We soon discovered that fishing nets are put to a very different use just an hour's drive inland. Whoever had the bright idea to dangle a net 44 yards above the forest and invite tourists to walk across it is a genius. Thousands of people each year plunk down $10 apiece - a sizeable sum in Ghana, where per capita income is little more than $1 per day - to suspend themselves in the tree tops and stroll next to birds and butterflies.

Brightly painted fishing boats are a source of pride and income.
© 2000 Tim Zielenbach/Contact Press Images

The bridge is 380 yards long, divided into seven sections that grant visitors the chance to start breathing again each time they "land" on a tree. Only one person is allowed on each section at a time, balancing on a one-foot-wide plank of wood that is stretched across a series of ladders held up by fishing nets and cables. The Kakum National Park bridge is the only one of its kind in Africa.

As CARE's Samuel Oduro Sarpong says: "This is not an experience you would like to have twice."

The vantage point offers an incomparable view. The park is home to 600 species of butterflies, 300 species of birds, 80 types of monkeys and eight species of snakes, including the black cobra and the python. The 360-square-kilometer park also houses elephants, antelopes and leopards. You're not likely to see any of them, but there's something fantastic about being suspended in their midst, bouncing through their world.

The Upper Guinean forest stretches across West Africa and is home to plants and animals found nowhere else on the earth. Mainly an evergreen forest, it includes a variety of habitats, from swamps to dry ridge. For thousands of years, the forest lived undisturbed. Since the turn of the century, however, people have increasingly encroached. Needing food and fuel, they have cut down trees, farmed and hunted the animals.

Lynn walking
Africa's only hanging rope walkway offers brave tourists an unparalleled view of Ghana's flora and fauna.
© 2000 Tim Zielenbach/Contact Press Images

One hundred years ago, there were 8.2 million hectares of forest in Ghana.
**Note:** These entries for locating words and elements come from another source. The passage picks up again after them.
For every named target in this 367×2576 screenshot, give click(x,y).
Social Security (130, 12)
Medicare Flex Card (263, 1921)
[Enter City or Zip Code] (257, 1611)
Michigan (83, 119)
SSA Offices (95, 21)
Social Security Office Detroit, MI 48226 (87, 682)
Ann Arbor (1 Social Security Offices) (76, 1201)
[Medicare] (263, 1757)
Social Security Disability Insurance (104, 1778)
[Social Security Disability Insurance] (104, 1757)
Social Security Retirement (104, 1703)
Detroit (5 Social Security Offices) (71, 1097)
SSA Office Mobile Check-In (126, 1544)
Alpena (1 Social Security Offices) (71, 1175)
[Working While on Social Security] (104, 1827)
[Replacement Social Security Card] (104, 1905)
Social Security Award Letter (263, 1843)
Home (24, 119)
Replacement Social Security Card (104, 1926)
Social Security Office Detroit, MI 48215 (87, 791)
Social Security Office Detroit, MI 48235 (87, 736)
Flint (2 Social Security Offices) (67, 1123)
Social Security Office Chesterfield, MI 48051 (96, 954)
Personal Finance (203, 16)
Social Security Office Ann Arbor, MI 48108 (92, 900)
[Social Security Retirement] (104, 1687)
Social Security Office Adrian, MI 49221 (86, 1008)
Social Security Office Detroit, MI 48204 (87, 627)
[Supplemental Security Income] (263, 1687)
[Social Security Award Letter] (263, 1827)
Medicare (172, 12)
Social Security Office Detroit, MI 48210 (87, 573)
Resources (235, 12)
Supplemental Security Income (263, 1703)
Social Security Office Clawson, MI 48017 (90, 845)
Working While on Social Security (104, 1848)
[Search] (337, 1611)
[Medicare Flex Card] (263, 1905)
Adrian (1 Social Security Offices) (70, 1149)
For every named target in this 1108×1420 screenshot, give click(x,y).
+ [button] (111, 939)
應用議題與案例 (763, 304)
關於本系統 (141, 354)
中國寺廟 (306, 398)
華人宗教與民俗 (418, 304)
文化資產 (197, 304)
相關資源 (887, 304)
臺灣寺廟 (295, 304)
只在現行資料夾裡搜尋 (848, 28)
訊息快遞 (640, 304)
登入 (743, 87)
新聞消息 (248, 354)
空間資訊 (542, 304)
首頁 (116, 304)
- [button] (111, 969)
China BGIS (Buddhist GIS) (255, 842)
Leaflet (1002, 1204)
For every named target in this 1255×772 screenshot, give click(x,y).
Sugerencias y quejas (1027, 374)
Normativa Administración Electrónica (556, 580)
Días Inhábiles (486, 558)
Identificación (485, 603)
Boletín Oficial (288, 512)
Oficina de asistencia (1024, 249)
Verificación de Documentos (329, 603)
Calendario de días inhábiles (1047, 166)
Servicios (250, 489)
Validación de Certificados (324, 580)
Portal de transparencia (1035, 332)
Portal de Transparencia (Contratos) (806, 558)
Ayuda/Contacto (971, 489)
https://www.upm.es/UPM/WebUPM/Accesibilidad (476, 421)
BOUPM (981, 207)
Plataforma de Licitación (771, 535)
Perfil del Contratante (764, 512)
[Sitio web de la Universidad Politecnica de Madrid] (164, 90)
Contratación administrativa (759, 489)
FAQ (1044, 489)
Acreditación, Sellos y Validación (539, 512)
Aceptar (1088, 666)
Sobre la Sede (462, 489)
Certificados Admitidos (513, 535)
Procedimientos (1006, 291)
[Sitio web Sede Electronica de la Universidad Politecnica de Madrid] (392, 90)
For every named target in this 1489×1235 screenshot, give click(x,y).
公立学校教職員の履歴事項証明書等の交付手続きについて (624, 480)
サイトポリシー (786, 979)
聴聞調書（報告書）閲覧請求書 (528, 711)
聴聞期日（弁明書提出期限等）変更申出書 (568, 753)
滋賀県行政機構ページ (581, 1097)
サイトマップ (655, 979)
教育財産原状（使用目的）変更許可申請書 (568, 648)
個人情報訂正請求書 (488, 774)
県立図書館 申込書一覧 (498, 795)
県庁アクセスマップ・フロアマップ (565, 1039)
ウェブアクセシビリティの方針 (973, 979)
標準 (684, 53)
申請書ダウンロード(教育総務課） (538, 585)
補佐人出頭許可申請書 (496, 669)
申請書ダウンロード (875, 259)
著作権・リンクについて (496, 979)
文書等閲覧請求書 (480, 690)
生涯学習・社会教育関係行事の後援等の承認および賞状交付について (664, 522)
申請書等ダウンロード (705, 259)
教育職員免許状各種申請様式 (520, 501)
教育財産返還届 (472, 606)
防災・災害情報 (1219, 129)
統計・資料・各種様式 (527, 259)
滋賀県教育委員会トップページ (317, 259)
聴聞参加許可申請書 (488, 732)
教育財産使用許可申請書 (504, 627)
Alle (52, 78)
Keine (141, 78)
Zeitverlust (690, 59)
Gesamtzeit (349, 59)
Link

There are now 1.7 million. Between 1960-1990, people cleared 1/5 of the earth's tropical forest. Each year, another 15.9 million hectares - the size of Ghana - are destroyed. If trends continue, one-quarter of all species may become extinct in the next 30 years.

To stem the tide, CARE works with farmers in the southwestern part of Ghana to preserve the existing natural forest, promote sustainable agricultural practices and develop alternative income-generating activities. In short, the farmers find long-term ways to meet their needs for food and fuel without sacrificing their forest and rich farmland.

CARE helps 400 farm families cultivate new types of cash crops, such as black pepper and kola nuts, that grow in shade. They share techniques about improving soil fertility. Farmers develop new ways to make money, such as beekeeping and growing snails.

The Gwira Banso Project involves many partners, including the landowners of Gwira Banso, the forestry department, a Ghanaian timber firm and a Danish timber trading firm.

"We want to try to protect what is left of the forest," said Eddie Prah, project coordinator, who works for the Danish DLH Group. "We are trying to encourage the farmers to do better agricultural practices, so they will not feel the need to clear the forest. In the long run, their standard of living should become better."

Finding long-term solutions that benefit many is a common thread throughout CARE's work in Ghana. Everywhere we went, we met people like Francis Konadu of the kente factory, whose gift I'll never forget. People who are working hard to improve their own lives, but who also know the importance of doing for others.